Perlahan netranya bertemu dengan netra pemuda yang kini berada disana.

“Kau kenal dengan Nerissa?” tanya Luciver. Pertanyaan itu sudah sangat ingin dia layangkan sedari tadi karena melihat raut khawatir di wajah dokter itu.

“Ya, aku temannya.” Sejak kejadian percobaan bunuh diri itu, Nerissa menjadi banyak bicara dengan Raquil sehingga bisa dikatakan mereka sangat akrab.

“Kau sendiri?” tanya Raquil.

“Aku teman suaminya,” ucap Luciver. Sungguh tak disangka jika Luciver hanya sebatas teman suaminya.

“Lalu mengapa kau yang membawanya?” Belum sempat Luciver menjawab sebuah suara menginterupsinya.

“Luciver di mana Nerissa?” Tuan Frore ada di sana bersama Tuan Mauricio.

“Dia di dalam, Tuan. Dokter sedang memeriksanya,” ucap Luciver.

“Lalu di mana Alarick? Kenapa kau yang membawanya?” Sebuah pertanyaan yang sebenarnya sangat Luciver hindari.

“Kenapa kau hanya diam? Di mana anak itu?” lanjut Tuan Mauricio saat dia tak kunjung mendapatkan jawaban dari Luciver.
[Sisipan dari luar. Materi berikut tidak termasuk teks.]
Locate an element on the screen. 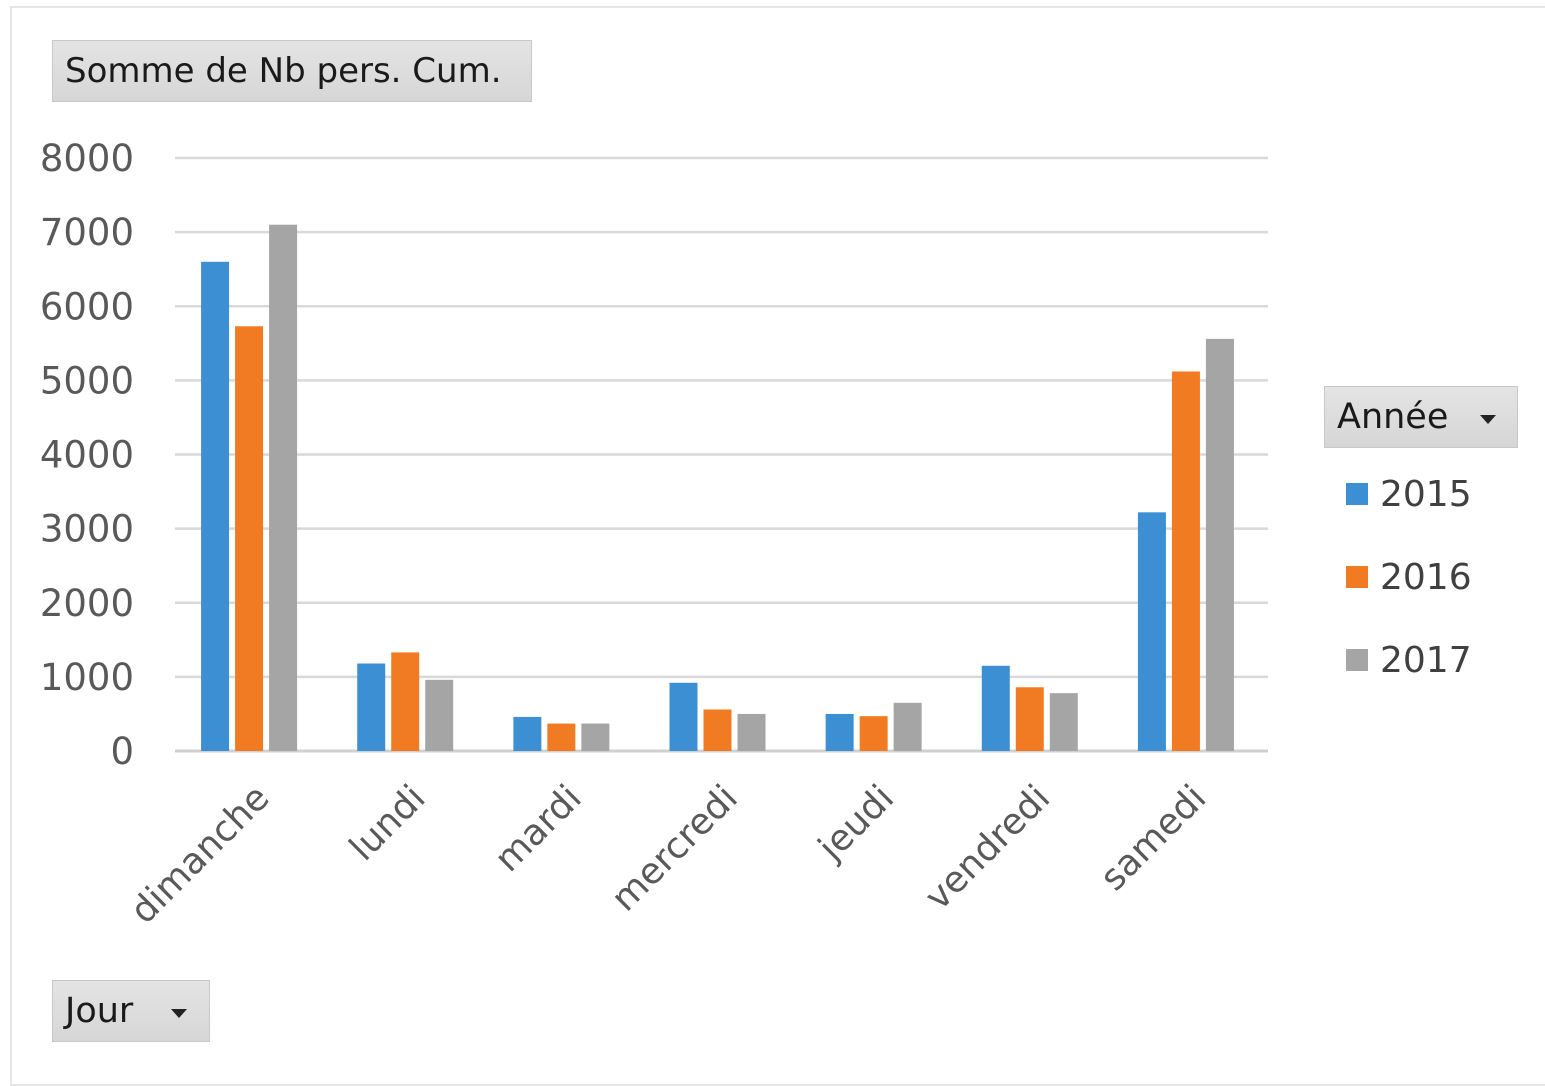 The height and width of the screenshot is (1086, 1545). x-tick-label: dimanche is located at coordinates (200, 854). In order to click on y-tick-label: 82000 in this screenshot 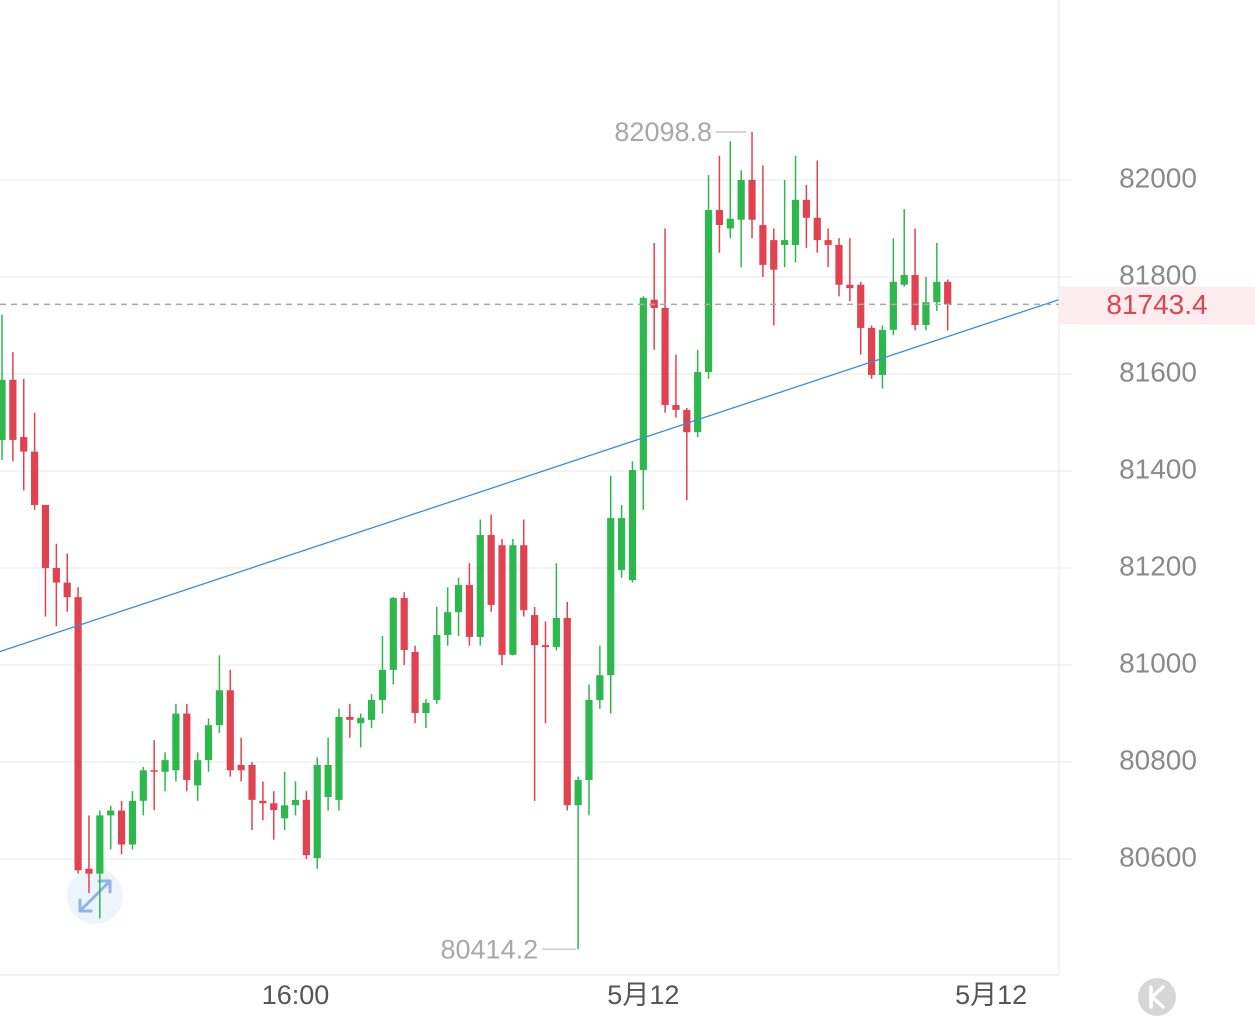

“Kau tak menjawabku berarti kau memilih keluar dari perusahaanku,” ancamnya. Belum sampai dia melangkah terlalu jauh Luciver baru membuka suaranya.

“Annecy. Dia pergi ke Annecy.” Luciver tak punya pilihan lain. Dia tak bisa mempertaruhkan karirnya hanya untuk melindungi Alarick, dia tahu kekuatan seorang Tuan Mauricio, dia benar-benar tak akan mendapatkan pekerjaan di manapun setelah keluar dari Mauricio Corp.

Perlahan Tuan Mauricio, Tuan Frore dan Raquil memandang Luciver meminta jawaban.

“Ada sesuatu yang harus dia lakukan,” putusnya. Dia berharap dengan berbohong mampu melindungi Alarick dan juga pekerjaannya.

Sejenak Tuan Mauricio memandang Luciver curiga, namun dia segera mengangguk mengiyakan perkataan Luciver.

Dia akan mencari tahu nanti setelah menantunya baik-baik saja.

Seorang dokter keluar dari IGD, dan segera menyapa keluarga Nerissa.

“Bagaimana , Dokter?” tanya Tuan Frore.

“Tak apa, dia hanya kelelahan dan hanya perlu istirahat. Pasien akan di pindahkan ke ruang rawat,” jelasnya.

Kedua pria yang sangat mengkhawatirkan putri dan menantunya itu segera menuju ruang rawat di mana sang putri berada.

Sementara Raquil kini tengah memandang Luciver dengan penuh curiga, walaupun tatapan itu hanya dihiraukannya.

“Dokter Raquil, bisa saya bicara sebentar?” tanya dokter yang baru saja menangani Nerissa. Dengan cepat gadis itu mengangguk dan mengikuti dokter itu menuju ruangannya.